From April 24, Art Hub Copenhagen's exhibition place Room Room will be transformed into an imaginary yet functional TV station, where horror, humor, and high drama coexist.
The curatorial duo behind Tofu Collective, Martin Wendelbo and Regen Li, have invited Taiwanese artist Su Hui-Yu (b. 1976) to continue his ongoing work A Total Story / The Trio Hall within a Danish exhibition context. Through a combination of video, installation, and performance, the work engages audiences in a universal TV format—the variety show—and reveals how it has historically been used, and continues to be used, as an instrument of “soft power” to produce and circulate ideas about ideology, desire, and collective imagination.
Since the Cold War, the variety show has functioned as a carefully choreographed television format in which a charismatic host—seemingly spontaneous—presents comedic sketches and musical performances interwoven with audience interaction, subtly transmitting ideals about gender, consumerism, modernity, and belonging directly into living rooms worldwide.
Having grown up in Taiwan in the 1990s, Su Hui-Yu draws on the political climate of that period, when Taiwanese society transitioned from authoritarian rule under the Kuomintang to democracy. To explore the intersections between personal and collective memory, he employs “reshooting” as an artistic method, recreating scenes from popular TV genres to revisit fragments of media history that were previously censored, obscured, or politically instrumentalized. By staging these images for contemporary audiences, Su invites new interpretations in an unstable and anxiety-inducing world that—like the exhibition itself—is constantly performing.
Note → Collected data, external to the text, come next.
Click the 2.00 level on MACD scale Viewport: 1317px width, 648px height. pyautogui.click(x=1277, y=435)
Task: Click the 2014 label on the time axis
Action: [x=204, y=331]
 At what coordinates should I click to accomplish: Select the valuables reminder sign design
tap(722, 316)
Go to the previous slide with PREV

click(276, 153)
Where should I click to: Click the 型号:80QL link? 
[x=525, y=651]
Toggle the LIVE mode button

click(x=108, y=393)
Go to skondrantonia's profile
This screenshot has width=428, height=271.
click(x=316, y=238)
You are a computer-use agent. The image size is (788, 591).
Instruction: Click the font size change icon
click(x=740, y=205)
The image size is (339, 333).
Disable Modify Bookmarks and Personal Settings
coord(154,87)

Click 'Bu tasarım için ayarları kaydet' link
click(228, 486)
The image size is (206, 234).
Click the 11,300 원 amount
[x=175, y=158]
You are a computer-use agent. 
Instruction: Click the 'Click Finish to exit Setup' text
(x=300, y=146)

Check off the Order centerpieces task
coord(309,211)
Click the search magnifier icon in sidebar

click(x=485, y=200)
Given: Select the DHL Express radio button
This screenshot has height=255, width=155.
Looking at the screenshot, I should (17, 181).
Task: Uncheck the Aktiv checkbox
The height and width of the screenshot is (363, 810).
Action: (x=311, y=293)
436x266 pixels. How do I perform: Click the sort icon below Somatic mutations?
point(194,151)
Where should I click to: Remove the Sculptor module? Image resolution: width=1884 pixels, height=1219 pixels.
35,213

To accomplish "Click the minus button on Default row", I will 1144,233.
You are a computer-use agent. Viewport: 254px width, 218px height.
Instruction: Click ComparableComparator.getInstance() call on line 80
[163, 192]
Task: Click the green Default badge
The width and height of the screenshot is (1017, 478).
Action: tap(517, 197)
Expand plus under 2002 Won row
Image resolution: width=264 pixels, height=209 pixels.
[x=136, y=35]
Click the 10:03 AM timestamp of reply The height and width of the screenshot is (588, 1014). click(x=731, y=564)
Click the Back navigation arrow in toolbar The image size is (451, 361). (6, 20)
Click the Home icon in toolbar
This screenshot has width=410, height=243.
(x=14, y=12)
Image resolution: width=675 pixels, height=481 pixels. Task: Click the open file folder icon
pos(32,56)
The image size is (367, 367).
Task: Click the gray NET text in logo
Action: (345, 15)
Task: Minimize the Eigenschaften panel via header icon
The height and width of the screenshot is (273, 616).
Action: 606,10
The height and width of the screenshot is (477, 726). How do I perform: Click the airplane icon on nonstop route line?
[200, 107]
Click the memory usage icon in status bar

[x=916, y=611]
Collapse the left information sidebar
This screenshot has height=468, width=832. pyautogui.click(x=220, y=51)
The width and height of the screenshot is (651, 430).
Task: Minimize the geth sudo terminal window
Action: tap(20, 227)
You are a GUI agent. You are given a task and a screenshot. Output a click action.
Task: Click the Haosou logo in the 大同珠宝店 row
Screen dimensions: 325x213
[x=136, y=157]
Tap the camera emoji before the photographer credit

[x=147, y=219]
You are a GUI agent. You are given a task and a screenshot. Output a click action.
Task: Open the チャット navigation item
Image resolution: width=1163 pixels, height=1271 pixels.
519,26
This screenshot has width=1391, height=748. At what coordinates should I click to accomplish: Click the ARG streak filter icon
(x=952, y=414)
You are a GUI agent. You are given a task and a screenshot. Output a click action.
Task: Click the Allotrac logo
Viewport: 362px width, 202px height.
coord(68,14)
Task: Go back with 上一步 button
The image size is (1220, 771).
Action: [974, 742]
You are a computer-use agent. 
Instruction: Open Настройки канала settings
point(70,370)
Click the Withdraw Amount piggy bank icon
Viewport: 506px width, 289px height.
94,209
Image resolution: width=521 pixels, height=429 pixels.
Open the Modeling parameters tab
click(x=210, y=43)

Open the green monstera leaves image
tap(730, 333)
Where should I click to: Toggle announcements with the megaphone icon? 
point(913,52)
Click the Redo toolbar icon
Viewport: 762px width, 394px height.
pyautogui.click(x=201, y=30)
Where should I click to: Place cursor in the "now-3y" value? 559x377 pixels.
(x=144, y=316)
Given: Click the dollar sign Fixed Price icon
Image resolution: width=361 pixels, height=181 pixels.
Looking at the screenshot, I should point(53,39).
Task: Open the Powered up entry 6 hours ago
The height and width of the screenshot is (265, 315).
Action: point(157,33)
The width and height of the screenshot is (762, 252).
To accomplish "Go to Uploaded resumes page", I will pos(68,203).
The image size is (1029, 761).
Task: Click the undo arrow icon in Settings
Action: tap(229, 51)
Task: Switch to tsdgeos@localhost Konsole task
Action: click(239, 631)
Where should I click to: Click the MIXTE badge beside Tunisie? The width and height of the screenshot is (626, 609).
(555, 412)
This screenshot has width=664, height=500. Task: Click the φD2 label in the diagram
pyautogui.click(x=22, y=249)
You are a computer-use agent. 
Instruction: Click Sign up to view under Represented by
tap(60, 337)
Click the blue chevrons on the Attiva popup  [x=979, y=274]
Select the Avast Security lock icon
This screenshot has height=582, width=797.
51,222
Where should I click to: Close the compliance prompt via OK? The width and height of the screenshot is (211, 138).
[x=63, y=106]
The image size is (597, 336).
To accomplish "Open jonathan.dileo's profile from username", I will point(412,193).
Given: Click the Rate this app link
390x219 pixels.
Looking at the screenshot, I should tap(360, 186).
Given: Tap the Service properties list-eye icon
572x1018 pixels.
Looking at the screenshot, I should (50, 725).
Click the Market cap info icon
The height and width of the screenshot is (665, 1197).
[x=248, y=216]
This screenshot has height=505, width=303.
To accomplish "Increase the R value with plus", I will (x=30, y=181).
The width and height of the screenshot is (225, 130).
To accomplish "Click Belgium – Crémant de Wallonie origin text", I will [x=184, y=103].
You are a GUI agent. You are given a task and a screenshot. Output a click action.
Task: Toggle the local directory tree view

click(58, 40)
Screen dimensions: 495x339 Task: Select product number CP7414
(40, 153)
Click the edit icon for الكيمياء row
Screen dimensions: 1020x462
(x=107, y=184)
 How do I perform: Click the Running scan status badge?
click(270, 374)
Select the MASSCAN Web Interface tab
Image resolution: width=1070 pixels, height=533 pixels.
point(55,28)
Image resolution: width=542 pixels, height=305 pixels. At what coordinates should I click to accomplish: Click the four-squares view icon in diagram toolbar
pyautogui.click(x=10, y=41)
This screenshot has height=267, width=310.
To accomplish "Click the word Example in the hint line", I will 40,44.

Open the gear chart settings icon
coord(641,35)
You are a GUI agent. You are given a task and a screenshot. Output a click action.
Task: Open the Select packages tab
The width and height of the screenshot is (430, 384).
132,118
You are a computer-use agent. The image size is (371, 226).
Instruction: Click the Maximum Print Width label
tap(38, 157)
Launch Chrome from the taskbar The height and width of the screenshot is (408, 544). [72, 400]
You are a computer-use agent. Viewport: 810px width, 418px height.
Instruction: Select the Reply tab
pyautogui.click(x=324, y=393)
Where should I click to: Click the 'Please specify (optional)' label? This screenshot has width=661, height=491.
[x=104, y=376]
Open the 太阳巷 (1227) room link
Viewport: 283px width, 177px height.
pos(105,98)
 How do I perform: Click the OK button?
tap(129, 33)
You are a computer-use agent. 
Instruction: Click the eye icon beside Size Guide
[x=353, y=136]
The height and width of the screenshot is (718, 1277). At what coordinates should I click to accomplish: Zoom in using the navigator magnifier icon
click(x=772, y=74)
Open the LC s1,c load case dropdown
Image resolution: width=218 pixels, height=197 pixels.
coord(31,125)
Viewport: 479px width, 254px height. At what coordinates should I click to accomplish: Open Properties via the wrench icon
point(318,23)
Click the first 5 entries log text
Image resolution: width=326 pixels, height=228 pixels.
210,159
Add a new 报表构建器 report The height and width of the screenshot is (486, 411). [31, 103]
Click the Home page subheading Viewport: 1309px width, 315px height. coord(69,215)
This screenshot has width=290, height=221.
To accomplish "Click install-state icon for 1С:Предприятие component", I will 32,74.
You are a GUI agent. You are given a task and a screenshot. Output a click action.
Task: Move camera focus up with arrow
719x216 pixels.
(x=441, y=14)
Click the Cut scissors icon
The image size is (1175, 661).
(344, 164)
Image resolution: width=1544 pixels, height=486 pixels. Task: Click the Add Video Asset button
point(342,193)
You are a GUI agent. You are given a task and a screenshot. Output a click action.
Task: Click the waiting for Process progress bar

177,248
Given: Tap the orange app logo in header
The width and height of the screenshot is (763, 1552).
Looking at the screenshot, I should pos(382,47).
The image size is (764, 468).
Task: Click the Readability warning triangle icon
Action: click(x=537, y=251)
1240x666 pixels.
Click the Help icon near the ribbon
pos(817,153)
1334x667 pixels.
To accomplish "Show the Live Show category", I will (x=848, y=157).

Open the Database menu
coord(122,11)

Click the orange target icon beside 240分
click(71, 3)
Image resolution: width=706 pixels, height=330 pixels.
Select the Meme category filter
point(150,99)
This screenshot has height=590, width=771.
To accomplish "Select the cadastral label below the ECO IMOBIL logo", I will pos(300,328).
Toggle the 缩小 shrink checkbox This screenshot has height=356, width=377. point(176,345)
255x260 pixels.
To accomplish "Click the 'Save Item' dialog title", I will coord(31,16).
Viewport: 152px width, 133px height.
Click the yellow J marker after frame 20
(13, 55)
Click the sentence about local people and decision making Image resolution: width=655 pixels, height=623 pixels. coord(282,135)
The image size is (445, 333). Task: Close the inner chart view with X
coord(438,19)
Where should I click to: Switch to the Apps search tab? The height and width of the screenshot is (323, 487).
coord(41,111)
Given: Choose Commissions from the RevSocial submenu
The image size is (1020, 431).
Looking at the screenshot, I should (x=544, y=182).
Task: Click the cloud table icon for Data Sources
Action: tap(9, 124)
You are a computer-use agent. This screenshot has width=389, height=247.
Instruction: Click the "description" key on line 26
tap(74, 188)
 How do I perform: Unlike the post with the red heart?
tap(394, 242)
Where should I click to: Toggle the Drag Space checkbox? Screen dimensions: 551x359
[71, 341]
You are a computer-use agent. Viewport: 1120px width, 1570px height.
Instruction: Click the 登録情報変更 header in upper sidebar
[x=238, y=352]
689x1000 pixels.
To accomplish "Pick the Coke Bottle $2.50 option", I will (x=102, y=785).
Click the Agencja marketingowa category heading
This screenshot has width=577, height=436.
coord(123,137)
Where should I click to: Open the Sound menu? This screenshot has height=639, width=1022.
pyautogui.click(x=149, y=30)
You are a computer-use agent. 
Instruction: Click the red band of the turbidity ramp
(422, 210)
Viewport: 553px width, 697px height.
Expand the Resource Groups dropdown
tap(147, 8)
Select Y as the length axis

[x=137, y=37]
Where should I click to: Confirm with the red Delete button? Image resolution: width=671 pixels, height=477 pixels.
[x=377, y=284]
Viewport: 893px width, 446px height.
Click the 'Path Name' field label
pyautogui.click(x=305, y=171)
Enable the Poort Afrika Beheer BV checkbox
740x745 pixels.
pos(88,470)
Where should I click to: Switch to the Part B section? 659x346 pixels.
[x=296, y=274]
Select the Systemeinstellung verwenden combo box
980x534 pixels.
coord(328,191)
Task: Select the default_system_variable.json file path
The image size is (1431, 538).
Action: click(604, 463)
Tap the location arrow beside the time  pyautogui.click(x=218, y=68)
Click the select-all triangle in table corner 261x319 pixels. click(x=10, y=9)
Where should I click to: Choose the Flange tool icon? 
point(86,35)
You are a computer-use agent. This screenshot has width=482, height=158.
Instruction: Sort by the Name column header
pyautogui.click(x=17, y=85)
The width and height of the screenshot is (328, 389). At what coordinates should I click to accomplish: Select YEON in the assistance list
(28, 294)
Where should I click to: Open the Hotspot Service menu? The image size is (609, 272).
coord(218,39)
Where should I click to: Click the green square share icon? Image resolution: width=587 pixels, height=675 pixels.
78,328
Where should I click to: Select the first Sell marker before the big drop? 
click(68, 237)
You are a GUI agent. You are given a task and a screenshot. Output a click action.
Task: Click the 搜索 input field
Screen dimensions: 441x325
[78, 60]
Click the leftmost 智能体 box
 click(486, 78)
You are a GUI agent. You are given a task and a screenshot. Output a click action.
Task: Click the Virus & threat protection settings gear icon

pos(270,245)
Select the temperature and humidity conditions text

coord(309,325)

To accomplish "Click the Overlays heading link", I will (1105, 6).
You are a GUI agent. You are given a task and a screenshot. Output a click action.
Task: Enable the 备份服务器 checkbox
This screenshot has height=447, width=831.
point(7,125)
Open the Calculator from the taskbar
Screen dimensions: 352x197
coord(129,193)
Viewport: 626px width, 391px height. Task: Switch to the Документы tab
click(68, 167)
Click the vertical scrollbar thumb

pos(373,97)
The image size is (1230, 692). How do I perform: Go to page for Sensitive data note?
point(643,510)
With Vroom Vroom: A Total Story by Su Hui-Yu, Room Room is divided into three zones: an SCR room, a makeup room, and a studio floor, each functioning as a cog in a larger system of narrative production. Together, they transform the exhibition space into a site of production with public rehearsals, recordings, and performances.
The exhibition takes the form of a dynamic broadcast and will continue to evolve throughout its duration, with new works developed on-site in collaboration with local contributors.